Try it: When you reach the line in the data below that contains "[facebook-f] (396, 20)", please start repeating lines exactly, and stop after the line that contains "新着情報（8/7更新）", repeating nothing else.

Source data:
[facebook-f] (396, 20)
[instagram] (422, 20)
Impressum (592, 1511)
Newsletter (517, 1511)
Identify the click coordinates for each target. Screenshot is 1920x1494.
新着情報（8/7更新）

...

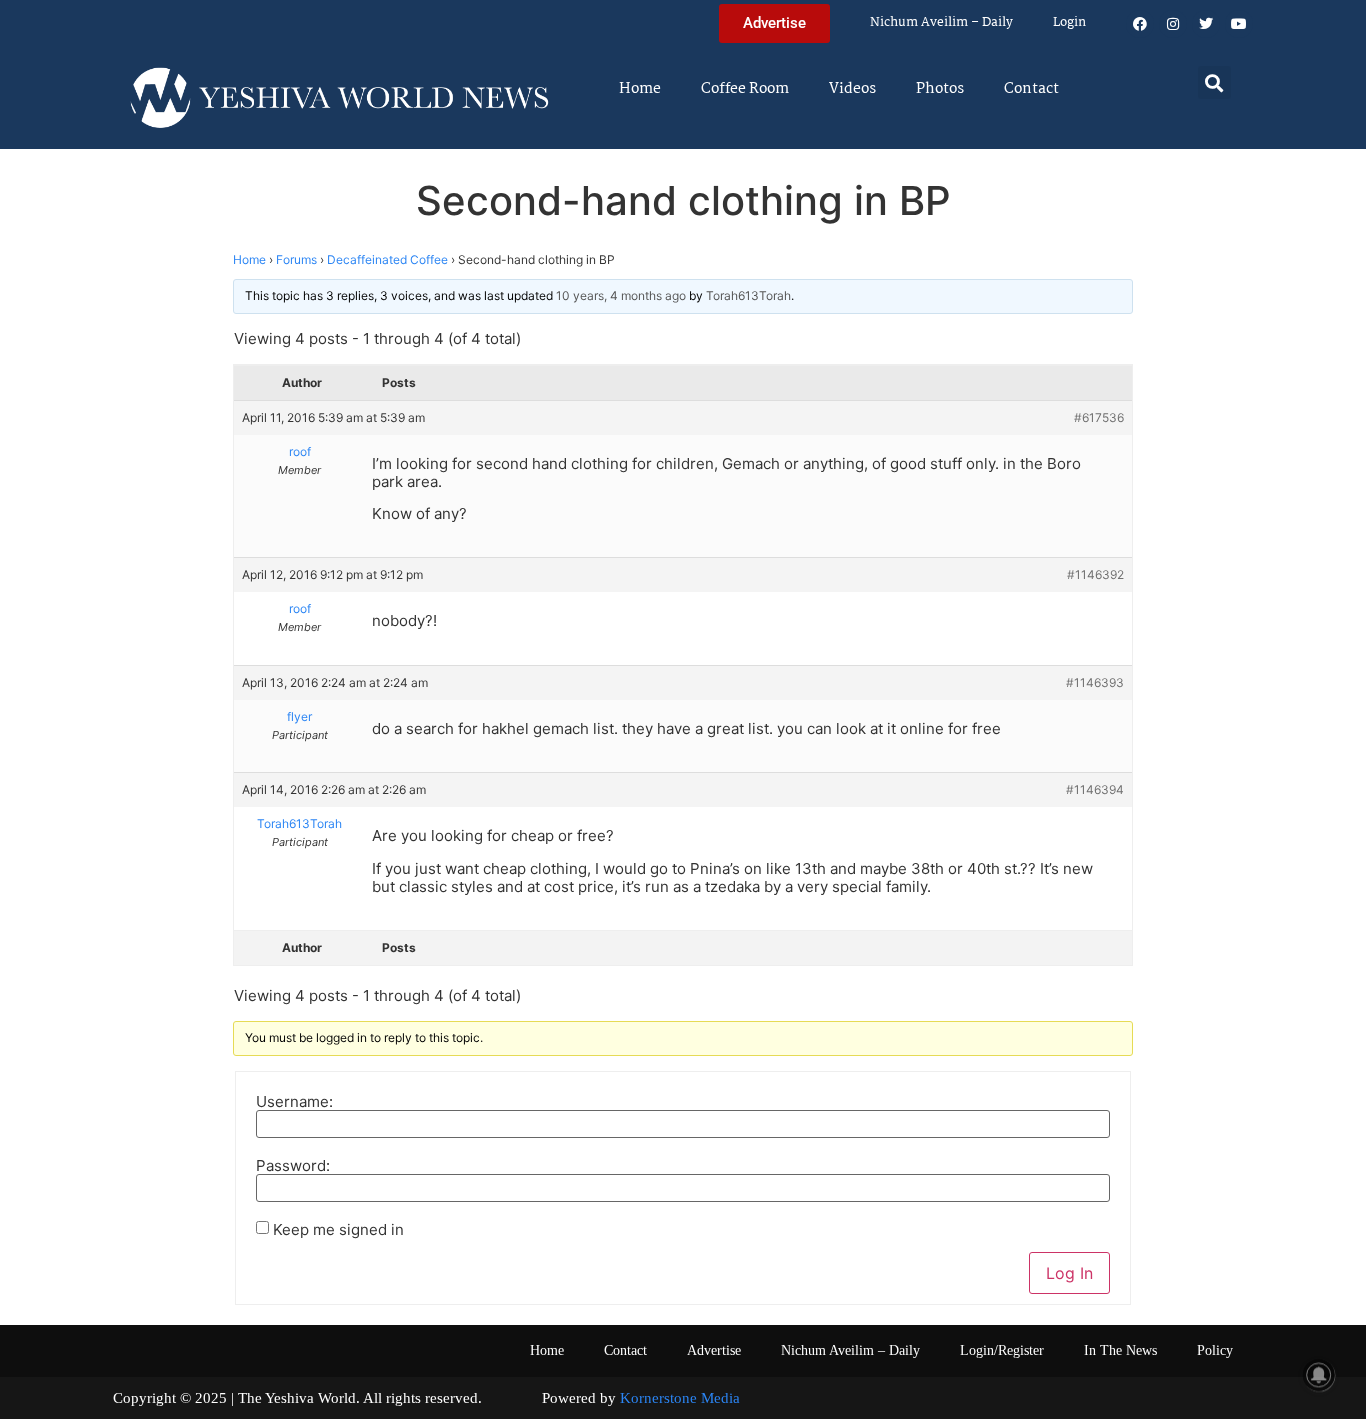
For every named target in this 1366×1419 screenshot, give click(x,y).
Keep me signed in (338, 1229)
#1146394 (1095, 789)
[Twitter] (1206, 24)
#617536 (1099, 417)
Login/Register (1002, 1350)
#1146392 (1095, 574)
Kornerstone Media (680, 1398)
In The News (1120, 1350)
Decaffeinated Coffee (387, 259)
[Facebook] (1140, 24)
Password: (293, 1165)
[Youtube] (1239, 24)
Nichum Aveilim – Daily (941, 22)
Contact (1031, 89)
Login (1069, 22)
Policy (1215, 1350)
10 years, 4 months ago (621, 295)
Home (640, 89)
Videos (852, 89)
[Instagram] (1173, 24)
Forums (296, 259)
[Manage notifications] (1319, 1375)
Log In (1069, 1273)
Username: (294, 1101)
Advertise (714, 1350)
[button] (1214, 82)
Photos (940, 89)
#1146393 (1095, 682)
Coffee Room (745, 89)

Answer for the task:
[facebook-f] (396, 20)
[instagram] (422, 20)
Impressum (592, 1511)
Newsletter (517, 1511)
Identify the click coordinates for each target. Screenshot is 1920x1494.
新着情報（8/7更新）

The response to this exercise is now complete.